======== MATERIAL PROVIDED ========

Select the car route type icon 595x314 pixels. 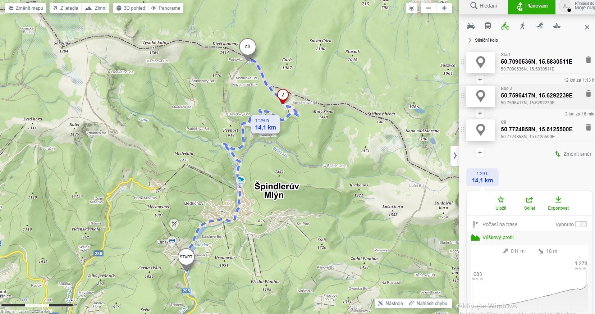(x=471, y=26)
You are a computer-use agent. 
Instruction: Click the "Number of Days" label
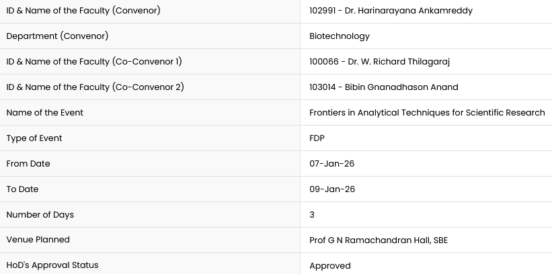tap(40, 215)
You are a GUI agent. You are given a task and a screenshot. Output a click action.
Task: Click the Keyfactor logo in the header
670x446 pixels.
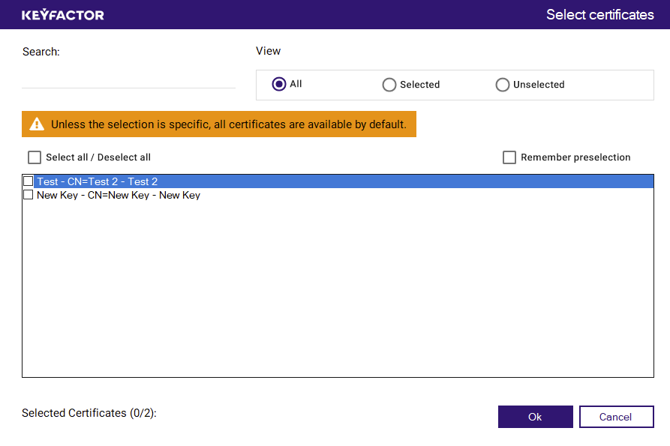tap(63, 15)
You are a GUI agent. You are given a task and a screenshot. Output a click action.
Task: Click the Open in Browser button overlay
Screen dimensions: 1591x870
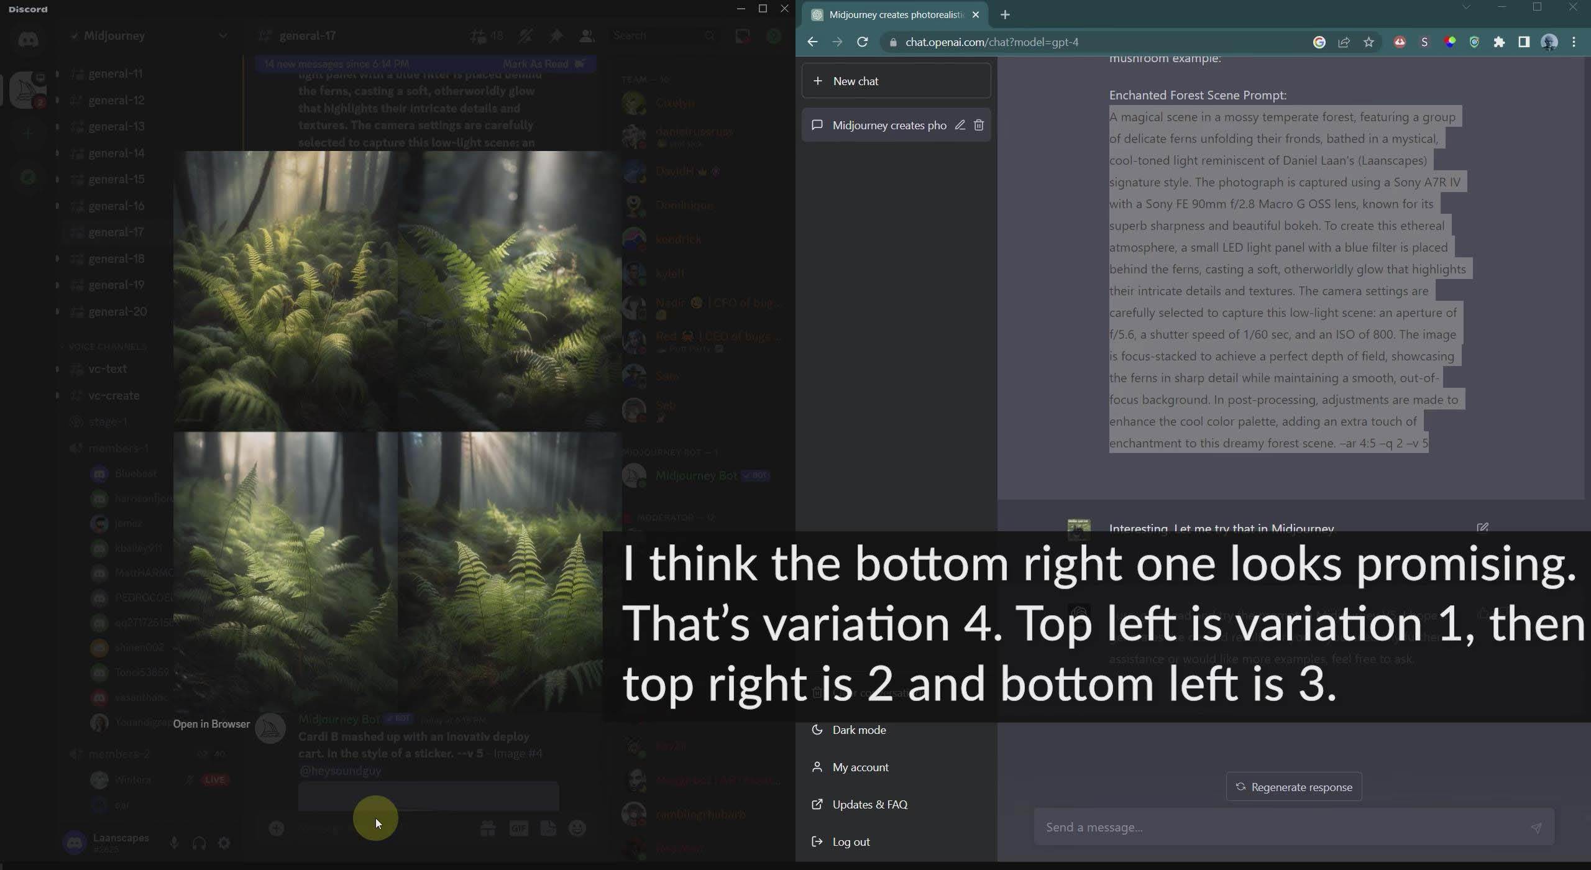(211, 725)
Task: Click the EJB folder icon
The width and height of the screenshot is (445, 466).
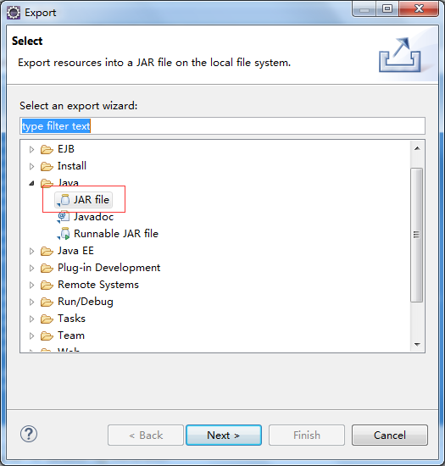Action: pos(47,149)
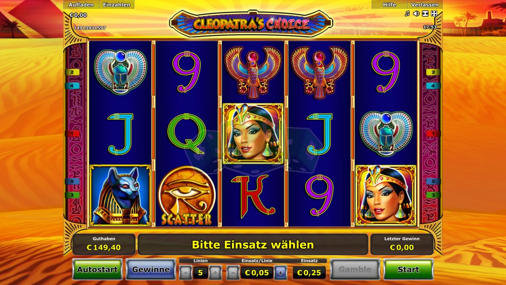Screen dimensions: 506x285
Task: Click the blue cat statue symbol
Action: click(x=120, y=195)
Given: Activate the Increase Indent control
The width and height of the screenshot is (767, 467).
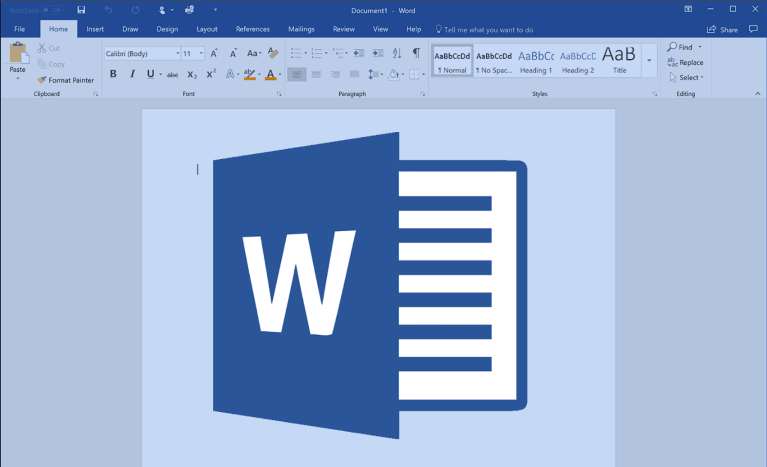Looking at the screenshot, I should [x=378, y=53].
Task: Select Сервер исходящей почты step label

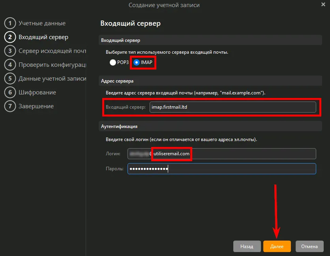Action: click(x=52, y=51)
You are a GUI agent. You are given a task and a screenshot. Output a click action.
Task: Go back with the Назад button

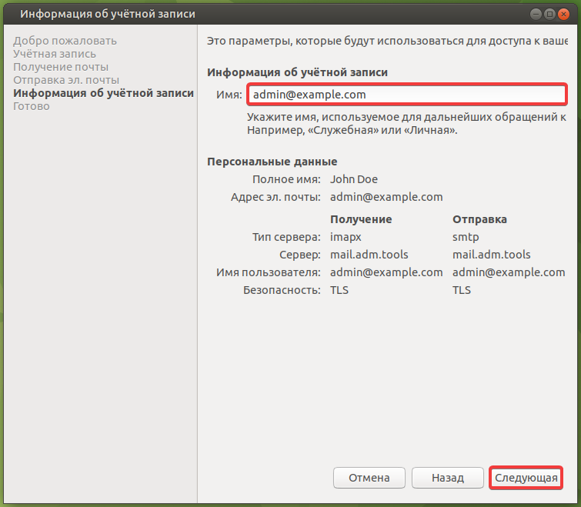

========

Return exactly, and only, the lines that run from the line containing "Screen dimensions: 1591x870" to the last line of the entries above, both ends included, with pictures left out.

Screen dimensions: 1591x870
(211, 725)
Task: Click the EJB folder icon
The width and height of the screenshot is (445, 466).
Action: pos(47,149)
Screen dimensions: 506x285
Task: Click the blue cat statue symbol
Action: click(x=120, y=195)
Given: Activate the Increase Indent control
The width and height of the screenshot is (767, 467).
Looking at the screenshot, I should [x=378, y=53].
Task: Select Сервер исходящей почты step label

Action: click(x=52, y=51)
You are a GUI agent. You are given a task and a screenshot. Output a click action.
Task: Go back with the Назад button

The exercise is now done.